Example: the censoring stage is implemented as a checkpoint split, a parameterised chunk rule, and a merge that uses a function to discover chunk names from the manifest:
checkpoint split_for_censoring:
input:
input_path = "data/tickets/06_extracted/tickets.jsonl"
output:
manifest = "data/tickets/07_chunks_uncensored/manifest.txt"
params:
output_dir = "data/tickets/07_chunks_uncensored",
chunk_size = config.get("parameters", {}).get("chunk_size", 500)
shell:
"uv run src/processing/split_tickets.py {input.input_path} {params.output_dir} --chunk-size {params.chunk_size}"
rule censor_chunk:
input:
chunk = "data/tickets/07_chunks_uncensored/chunk_{i}.jsonl",
config = "config.yaml"
output:
censored = "data/tickets/08_chunks_censored/chunk_{i}.jsonl"
shell:
"uv run src/processing/censor_sensitive_data.py {input.chunk} {output.censored} --config {input.config}"
rule merge_censored_chunks:
input:
chunks = get_censored_chunks
output:
output_path = "data/tickets/09_censored/tickets.jsonl"
params:
input_dir = "data/tickets/08_chunks_censored"
shell:
"uv run src/processing/merge_tickets.py {params.input_dir} {output.output_path}"
get_censored_chunks reads the manifest produced by the checkpoint and returns the list of censored chunk paths, so the merge rule stays correct even when the number of chunks changes. The same pattern is reused for author classification and for LLM labelling (with labels stored per model so we could experiment with different models). Scatter–gather was the main lever to parallelise expensive work and bring wall-clock time down.
2. Incremental Processing with Checkpoints
Because we refined customer intents iteratively, we often re-ran the pipeline after changing only the intent definitions or a few scripts. Without checkpoints, we would have had to re-run every step after the split. With a checkpoint that produces the manifest, Snakemake knows the set of chunks only after the split runs. Downstream rules (merge, or any step that depends on “all chunks”) are then scheduled after the checkpoint, and only chunks whose inputs changed get re-executed. That meant we could re-run after intent tweaks and only recompute the chunks that were actually affected, saving a lot of time during the iterative refinement phase.
3. Dependency Management and Reproducibility
With 19+ steps, two output paths (censored for training, uncensored for viewing), and several scatter–gather phases, hand-managing the order of operations would have been error-prone. Snakemake’s DAG took care of it: we just declared inputs and outputs for each rule, and the correct execution order and parallelisation followed. That gave:
- Reproducibility: Same inputs and config produce the same outputs; the pipeline is fully specified in the Snakefile and config.
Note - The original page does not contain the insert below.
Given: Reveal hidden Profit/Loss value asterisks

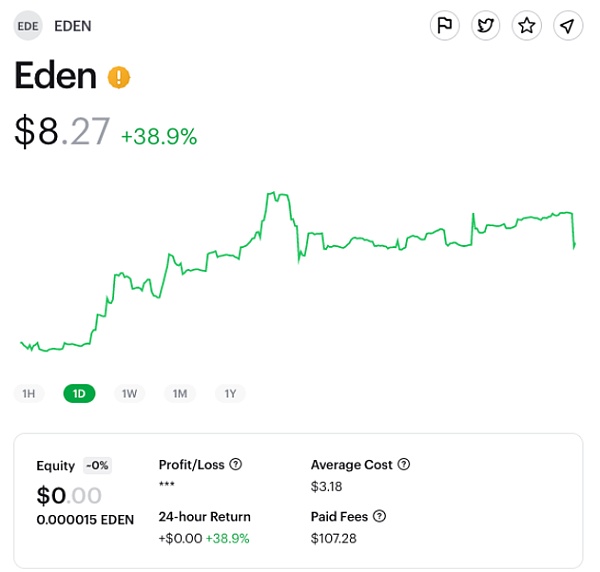Looking at the screenshot, I should pyautogui.click(x=168, y=485).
- Maintainability: Adding or changing a step (e.g. a new filter or transformation) is a matter of adding or editing a rule and wiring inputs/outputs.
- Transparency: The rule graph (as in the figure above) makes the whole pipeline visible at a glance, which helps both debugging and onboarding.
The pipeline is also model-agnostic: labels are stored per-model (e.g. data/tickets/13_labeled/Qwen_Qwen3-Coder-480B/), allowing easy experimentation with different LLMs without reprocessing tickets.
Outcome
The pipeline successfully processed and classified the full ticket set into 20+ distinct customer intent categories (e.g. ReceiveTickets, CancelReservation, RefundRequest), supported iterative refinement of the customer intent taxonomy, and produced the datasets needed to train a first-level customer support AI agent (in a separate repo). Snakemake’s scatter–gather pattern, checkpoints, and DAG-based orchestration were central to keeping the workflow efficient and maintainable—exactly the kind of structure that scales to larger datasets and more complex MLOps pipelines.
If you’re designing data or ML pipelines with expensive steps and iterative development, Snakemake is a strong candidate: you get parallelisation, incremental runs, and a clear, declarative specification of the whole workflow in one place.